Back on the nut option, it's very common to have to file your own nut. They will usually supply a nut where the string spacing/slots are fine for your guitar but it will hang out either side requiring some filing, that's as Squier neck width at the nut is narrower than you'd have on a Fender Strat, at least with the Squiers I've worked on.
Cornford Hellcat
Peavey 5150
1994 Ibanez Jem 7V
Last edited by Bigbazz at Mar 11, 2017,
#10
And the Long & McQuade store clerks told me that nut sauce could work...I'm an idiot for wasting CAD$22 on the nut sauce that did nothing...

Now I don't have any money to afford a new nut or anything for my guitar until this coming Friday...RIP me...

I think I'll sell my Squier in exchange for an Ibanez GIO now...(oh wait, I don't even have money to afford that sh*t either!)
Regards,
parhelia_0000
#11
Quote by parhelia_0000
And the Long & McQuade store clerks told me that nut sauce could work...I'm an idiot for wasting CAD$22 on the nut sauce that did nothing...

Now I don't have any money to afford a new nut or anything for my guitar until this coming Friday...RIP me...

I think I'll sell my Squier in exchange for an Ibanez GIO now...(oh wait, I don't even have money to afford that sh*t either!)

Why would you trade one budget guitar for another? Squier are probably the most highly rated budget guitar out there, and certainly the most popular. An Ibanez Gio is not a higher quality guitar from my experience of playing/setting them up. The Nut Sauce stuff works, though you could have just run over the nut with a pencil to dump graphite on it, either way a lot of top guitar techs use that lubricant and it's not just stuff you use on tremolo guitars.
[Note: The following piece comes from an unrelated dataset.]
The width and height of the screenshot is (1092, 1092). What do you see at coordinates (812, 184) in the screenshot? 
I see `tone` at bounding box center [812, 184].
It seems like you have a problem you haven't identified and you're trying to find a blame for it rather than a solution, and that problem is probably something really minor that you've missed. Either way, if you want to do divebombs it's not the right guitar, but anything cheap is going to do a pretty poor job for that kinda thing because it requires quality hardware.

Replacing the nut is probably not a straight solution to whatever issue you have, don't focus so hard on it, there are plenty of guitars without graphtech nuts that stay in tune fine with trem use, the most expensive Fenders have bone nuts, which are not as slippery as Graphtech.
Cornford Hellcat
Peavey 5150
1994 Ibanez Jem 7V
Last edited by Bigbazz at Mar 11, 2017,
#12
Yeah, I know. I was just being sarcastic there lol.

I think I'll stick with five springs on the back for now until I have enough budget to get a Gotoh tremolo with quality nut to replace the sh*t plastic nut then.